- What you will do
Report every line of the records that contains the word "Given".

- Raw data
***

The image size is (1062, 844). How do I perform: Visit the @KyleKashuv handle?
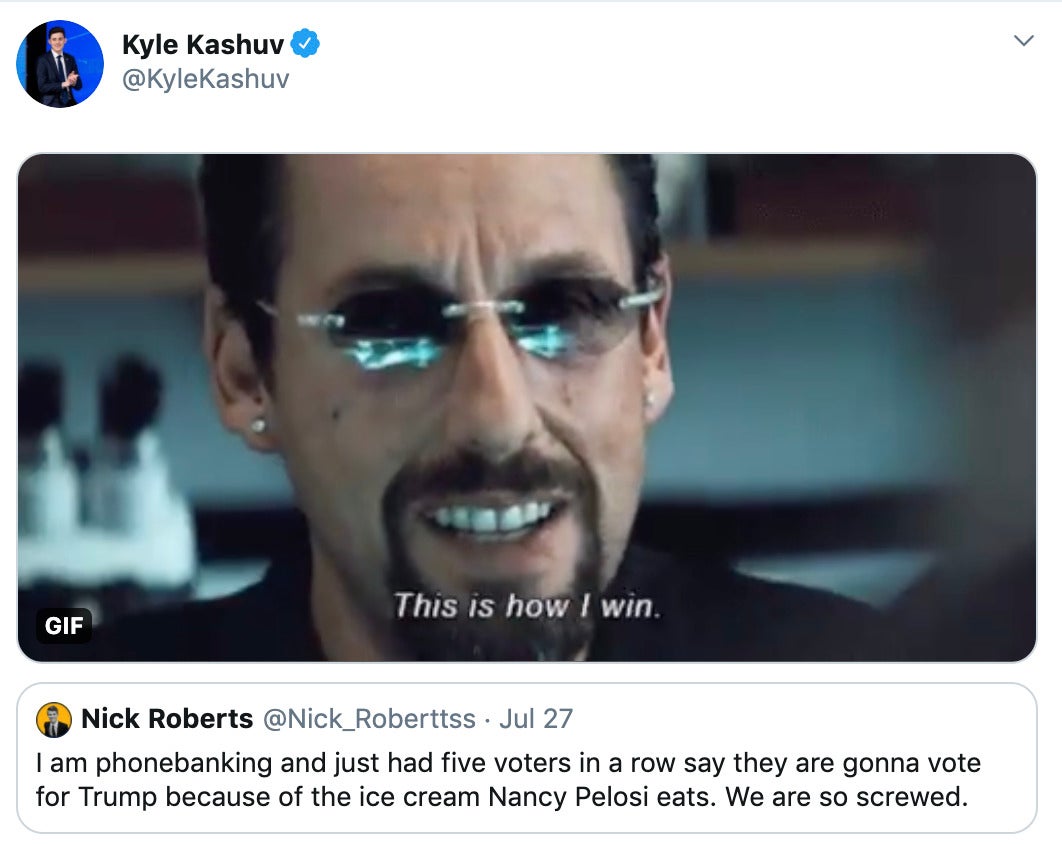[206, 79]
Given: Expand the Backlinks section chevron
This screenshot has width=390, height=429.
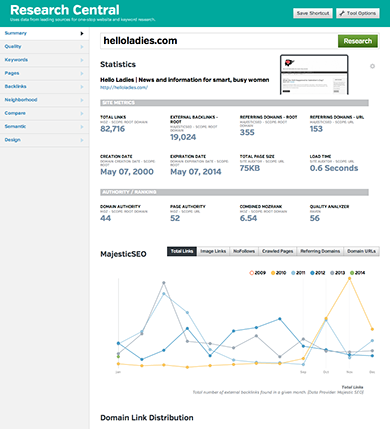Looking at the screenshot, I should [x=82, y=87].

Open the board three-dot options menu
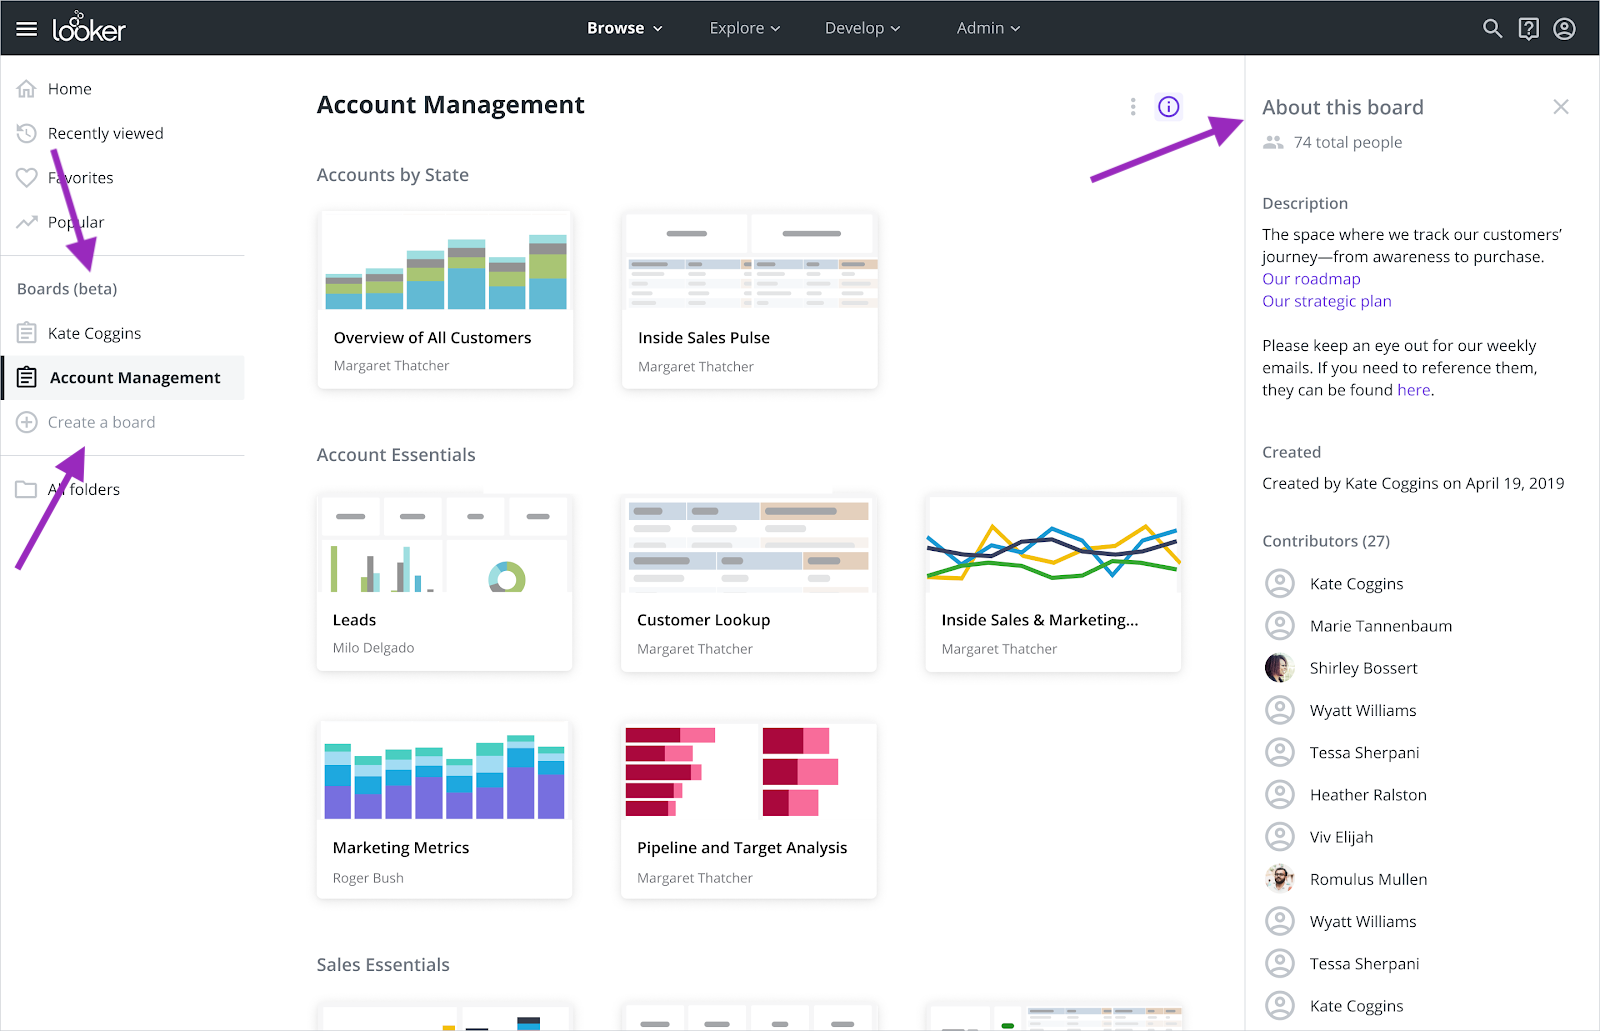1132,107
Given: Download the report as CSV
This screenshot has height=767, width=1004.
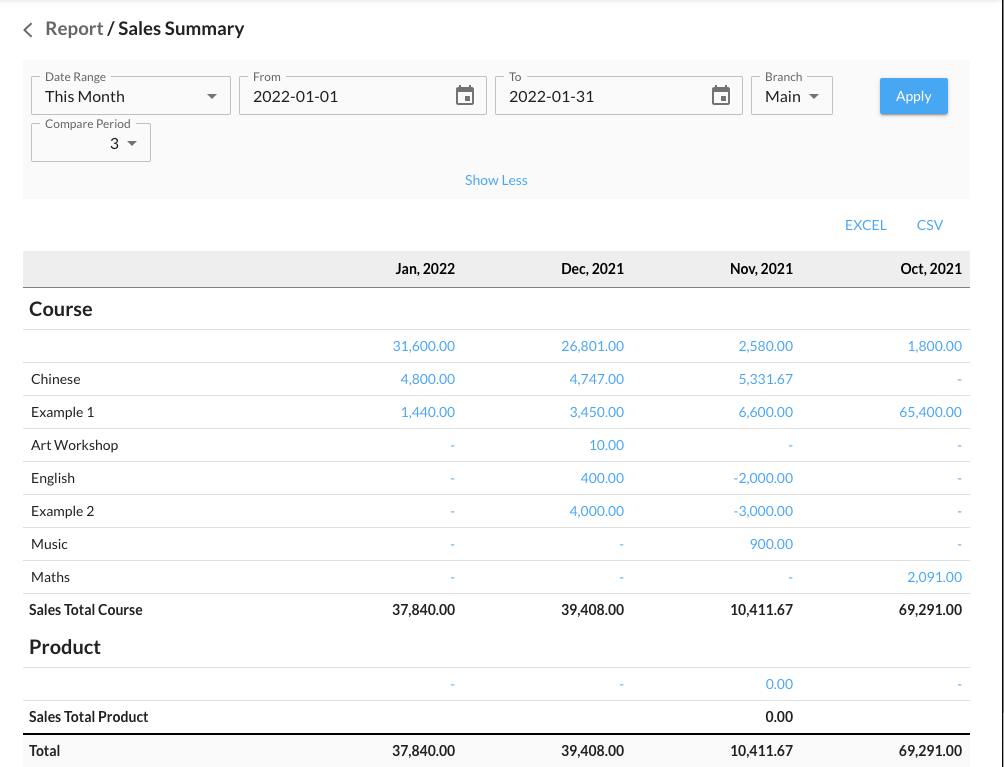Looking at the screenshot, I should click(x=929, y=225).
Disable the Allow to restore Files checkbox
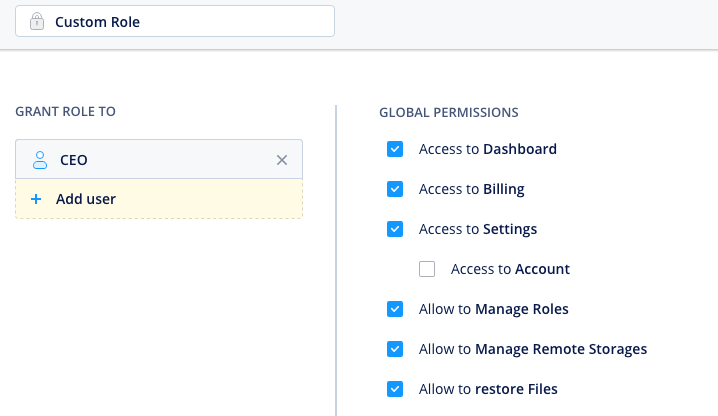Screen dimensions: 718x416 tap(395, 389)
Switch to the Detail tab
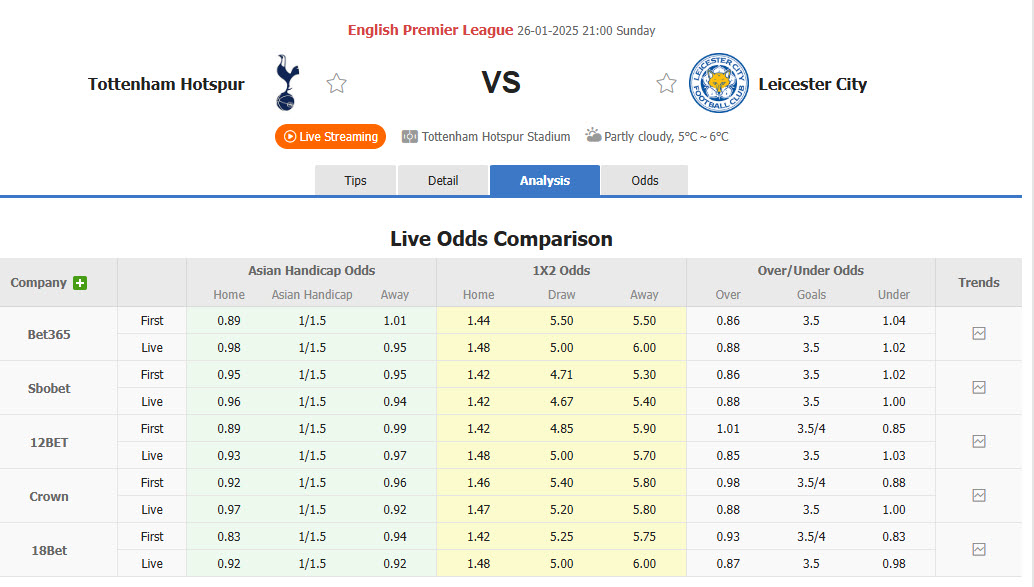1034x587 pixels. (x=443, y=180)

***

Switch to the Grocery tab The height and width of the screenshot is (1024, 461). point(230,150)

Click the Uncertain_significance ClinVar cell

***

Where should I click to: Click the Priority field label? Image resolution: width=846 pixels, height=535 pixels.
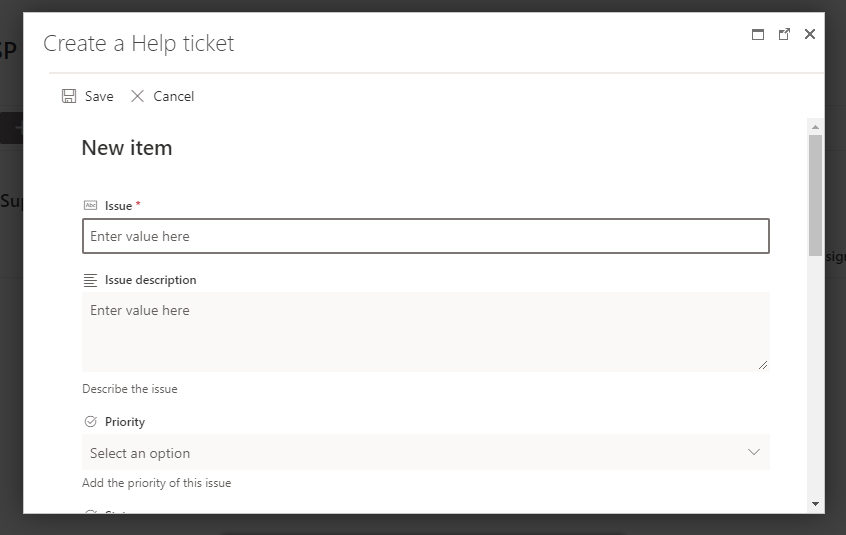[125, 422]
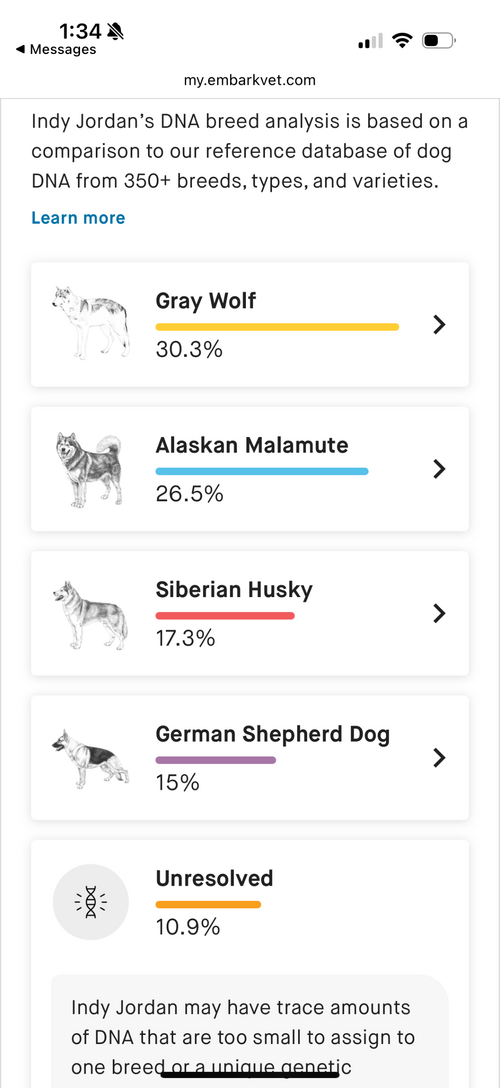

***

- Task solution
Given: Expand the Backlinks section chevron
Given: Download the report as CSV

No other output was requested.